■ Extracted material
>>>>>

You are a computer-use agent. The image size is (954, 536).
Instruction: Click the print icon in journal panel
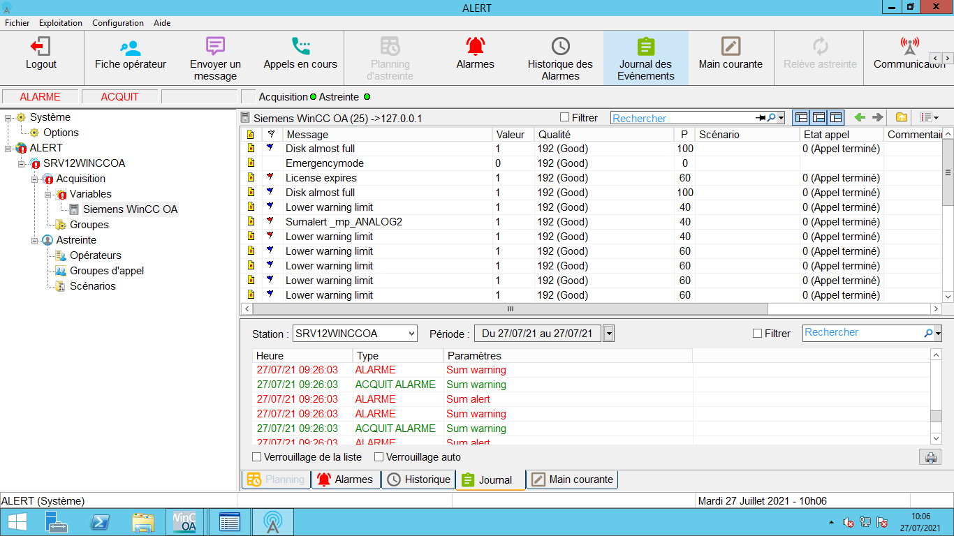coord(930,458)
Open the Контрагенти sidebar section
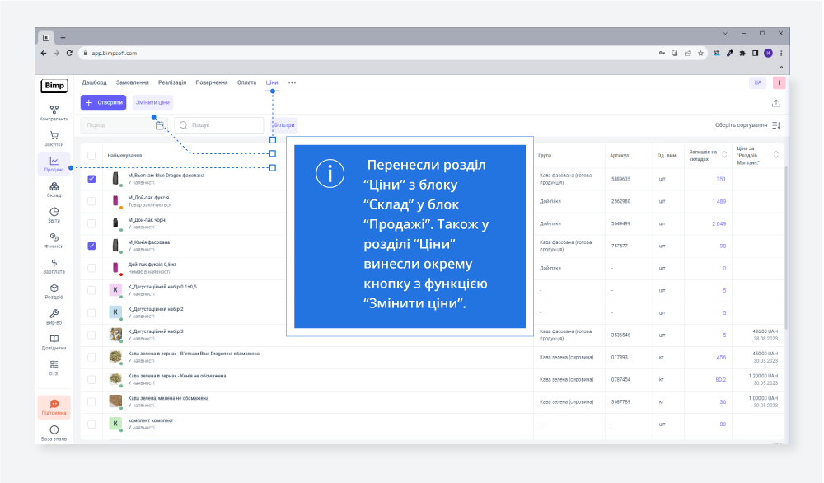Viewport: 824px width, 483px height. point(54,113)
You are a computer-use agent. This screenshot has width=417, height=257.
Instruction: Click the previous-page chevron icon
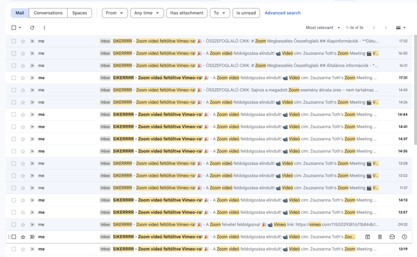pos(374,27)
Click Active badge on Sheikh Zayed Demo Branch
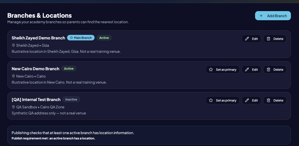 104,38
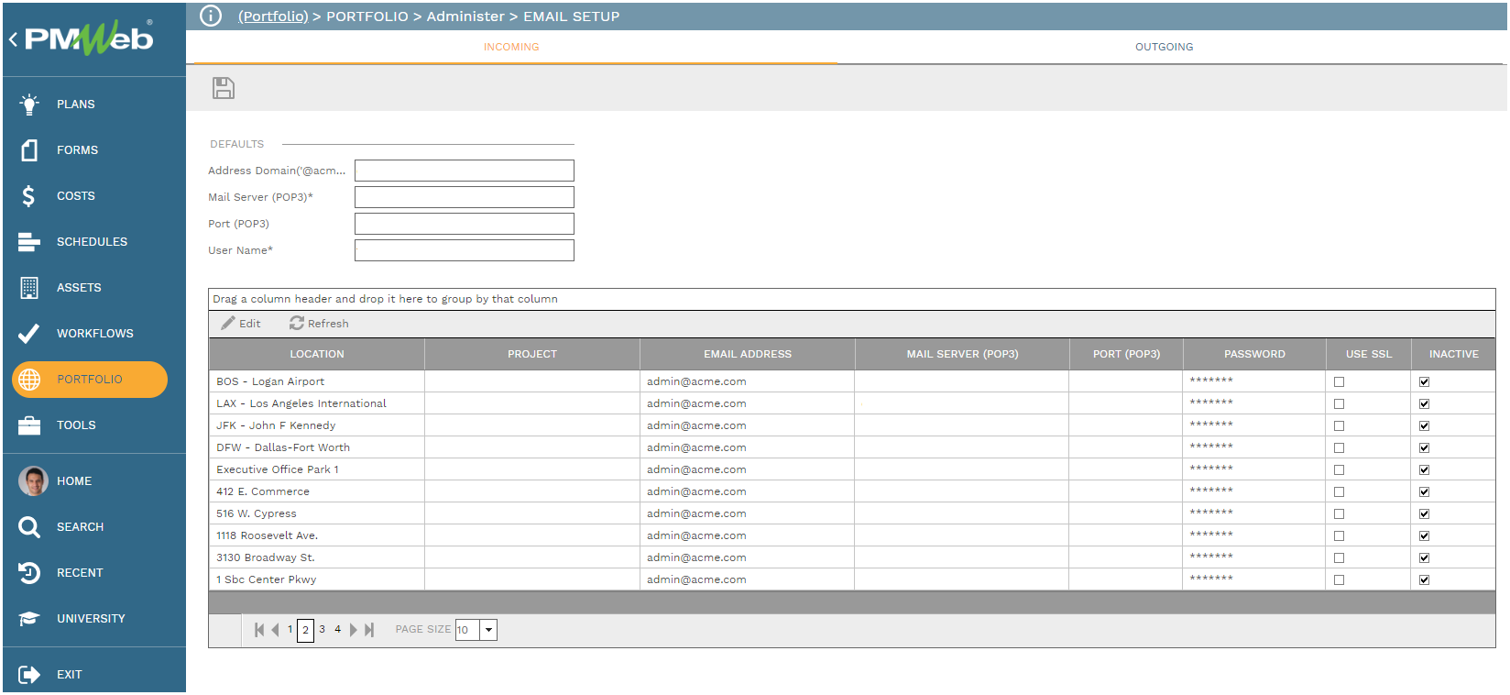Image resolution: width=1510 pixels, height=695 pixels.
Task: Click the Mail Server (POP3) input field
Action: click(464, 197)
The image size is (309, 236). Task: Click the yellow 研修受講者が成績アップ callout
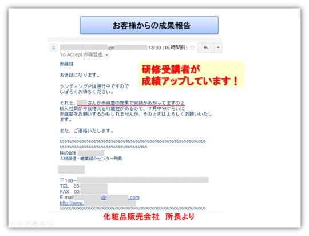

<<<<<

■ How to complete this task
Leave the pictures aside. Set down exactly the lines from the one with "Instruction: Click the print" through the final line of the listing above.

■ Solution to the exercise
Instruction: Click the print icon in journal panel
coord(930,458)
Open the Контрагенти sidebar section
Viewport: 824px width, 483px height. point(54,113)
You are a computer-use agent. This screenshot has width=417, height=257.
Instruction: Click the previous-page chevron icon
pos(374,27)
Click Active badge on Sheikh Zayed Demo Branch
 104,38
Image resolution: width=1510 pixels, height=695 pixels.
Task: Click the Mail Server (POP3) input field
Action: click(464, 197)
The image size is (309, 236). Task: Click the yellow 研修受講者が成績アップ callout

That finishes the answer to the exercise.